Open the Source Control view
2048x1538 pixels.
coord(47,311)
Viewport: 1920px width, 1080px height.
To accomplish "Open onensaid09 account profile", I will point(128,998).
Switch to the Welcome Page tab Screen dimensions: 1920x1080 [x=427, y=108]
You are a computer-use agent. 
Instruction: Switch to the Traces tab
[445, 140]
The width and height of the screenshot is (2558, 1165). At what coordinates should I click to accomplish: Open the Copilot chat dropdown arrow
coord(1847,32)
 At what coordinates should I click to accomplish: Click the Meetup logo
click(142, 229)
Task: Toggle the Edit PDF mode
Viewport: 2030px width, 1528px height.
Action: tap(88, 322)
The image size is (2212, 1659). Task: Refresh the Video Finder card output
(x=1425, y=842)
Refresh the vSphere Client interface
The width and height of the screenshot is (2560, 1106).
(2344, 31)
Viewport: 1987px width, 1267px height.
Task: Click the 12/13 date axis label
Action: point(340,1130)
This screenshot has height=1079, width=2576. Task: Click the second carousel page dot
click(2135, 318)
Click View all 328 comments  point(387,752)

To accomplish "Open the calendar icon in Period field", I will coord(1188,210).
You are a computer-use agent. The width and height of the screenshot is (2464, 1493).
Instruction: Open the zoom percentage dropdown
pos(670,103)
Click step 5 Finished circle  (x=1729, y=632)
* * *
■ REQUIRED ACTION:
Every record must appear in the answer exactly as it does above.

■ REPLY TO THE EXERCISE:
Open the Source Control view
2048x1538 pixels.
coord(47,311)
Viewport: 1920px width, 1080px height.
To accomplish "Open onensaid09 account profile", I will point(128,998).
Switch to the Welcome Page tab Screen dimensions: 1920x1080 [x=427, y=108]
You are a computer-use agent. 
Instruction: Switch to the Traces tab
[445, 140]
The width and height of the screenshot is (2558, 1165). At what coordinates should I click to accomplish: Open the Copilot chat dropdown arrow
coord(1847,32)
 At what coordinates should I click to accomplish: Click the Meetup logo
click(142, 229)
Task: Toggle the Edit PDF mode
Viewport: 2030px width, 1528px height.
Action: tap(88, 322)
The image size is (2212, 1659). Task: Refresh the Video Finder card output
(x=1425, y=842)
Refresh the vSphere Client interface
The width and height of the screenshot is (2560, 1106).
(2344, 31)
Viewport: 1987px width, 1267px height.
Task: Click the 12/13 date axis label
Action: point(340,1130)
This screenshot has height=1079, width=2576. Task: Click the second carousel page dot
click(2135, 318)
Click View all 328 comments  point(387,752)

To accomplish "Open the calendar icon in Period field", I will coord(1188,210).
You are a computer-use agent. The width and height of the screenshot is (2464, 1493).
Instruction: Open the zoom percentage dropdown
pos(670,103)
Click step 5 Finished circle  (x=1729, y=632)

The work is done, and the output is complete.